Saved entries:
-*-*-
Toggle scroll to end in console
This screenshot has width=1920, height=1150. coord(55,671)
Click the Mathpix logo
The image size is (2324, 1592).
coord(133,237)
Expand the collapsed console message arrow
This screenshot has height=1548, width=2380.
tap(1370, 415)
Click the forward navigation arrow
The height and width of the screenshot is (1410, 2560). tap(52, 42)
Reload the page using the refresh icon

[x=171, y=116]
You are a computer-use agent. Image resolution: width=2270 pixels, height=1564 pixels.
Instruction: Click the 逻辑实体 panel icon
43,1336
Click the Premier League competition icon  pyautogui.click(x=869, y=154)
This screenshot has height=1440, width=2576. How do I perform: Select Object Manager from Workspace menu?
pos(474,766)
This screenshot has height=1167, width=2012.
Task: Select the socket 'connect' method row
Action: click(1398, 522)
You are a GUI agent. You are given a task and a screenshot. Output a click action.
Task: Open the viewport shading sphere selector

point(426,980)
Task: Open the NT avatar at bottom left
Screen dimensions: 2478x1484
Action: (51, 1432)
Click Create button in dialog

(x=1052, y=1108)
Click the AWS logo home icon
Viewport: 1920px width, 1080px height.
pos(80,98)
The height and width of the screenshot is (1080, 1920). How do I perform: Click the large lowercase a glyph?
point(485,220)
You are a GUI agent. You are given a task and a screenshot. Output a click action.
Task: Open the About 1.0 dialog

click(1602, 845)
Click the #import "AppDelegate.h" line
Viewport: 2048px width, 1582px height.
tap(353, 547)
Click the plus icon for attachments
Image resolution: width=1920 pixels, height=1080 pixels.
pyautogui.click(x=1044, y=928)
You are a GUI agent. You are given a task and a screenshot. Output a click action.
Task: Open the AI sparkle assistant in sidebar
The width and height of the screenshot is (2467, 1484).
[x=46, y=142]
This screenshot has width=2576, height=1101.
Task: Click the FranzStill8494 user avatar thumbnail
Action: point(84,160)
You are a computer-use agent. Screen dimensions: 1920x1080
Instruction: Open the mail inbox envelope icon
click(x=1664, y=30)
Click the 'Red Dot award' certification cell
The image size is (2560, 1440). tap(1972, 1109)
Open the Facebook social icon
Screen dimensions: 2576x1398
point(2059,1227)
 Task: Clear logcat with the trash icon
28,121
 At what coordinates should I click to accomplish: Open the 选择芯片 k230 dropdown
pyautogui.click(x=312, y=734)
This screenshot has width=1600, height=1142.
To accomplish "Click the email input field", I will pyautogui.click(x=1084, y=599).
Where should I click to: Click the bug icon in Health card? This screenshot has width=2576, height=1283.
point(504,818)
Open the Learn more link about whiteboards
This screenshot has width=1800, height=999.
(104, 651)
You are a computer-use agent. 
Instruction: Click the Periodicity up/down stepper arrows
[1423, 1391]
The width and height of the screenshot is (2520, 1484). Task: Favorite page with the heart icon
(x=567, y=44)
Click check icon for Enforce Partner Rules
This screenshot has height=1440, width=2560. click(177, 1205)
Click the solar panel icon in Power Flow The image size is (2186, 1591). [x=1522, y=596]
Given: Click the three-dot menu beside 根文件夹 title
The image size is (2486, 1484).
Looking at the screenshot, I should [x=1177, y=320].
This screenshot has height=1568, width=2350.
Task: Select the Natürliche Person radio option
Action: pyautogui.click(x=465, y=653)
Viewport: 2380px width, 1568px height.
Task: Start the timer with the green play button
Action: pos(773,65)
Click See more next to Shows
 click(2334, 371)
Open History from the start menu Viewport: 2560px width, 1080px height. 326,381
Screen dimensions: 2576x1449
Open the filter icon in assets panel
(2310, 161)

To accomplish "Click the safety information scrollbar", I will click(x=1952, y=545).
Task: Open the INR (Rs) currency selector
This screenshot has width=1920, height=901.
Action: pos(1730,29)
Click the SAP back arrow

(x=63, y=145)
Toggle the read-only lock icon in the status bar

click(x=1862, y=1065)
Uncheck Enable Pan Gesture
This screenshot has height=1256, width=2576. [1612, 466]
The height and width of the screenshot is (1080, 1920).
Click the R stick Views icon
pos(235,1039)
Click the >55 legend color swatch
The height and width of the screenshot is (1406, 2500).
-*-*-
▶ EXERCISE
Search the records for the word "computer" and copy out every line that holds it.

▶ RESPONSE AREA
You are a computer-use agent. Image resolution: width=2270 pixels, height=1564 pixels.
You are a computer-use agent. Screen dimensions: 1920x1080
You are a computer-use agent. 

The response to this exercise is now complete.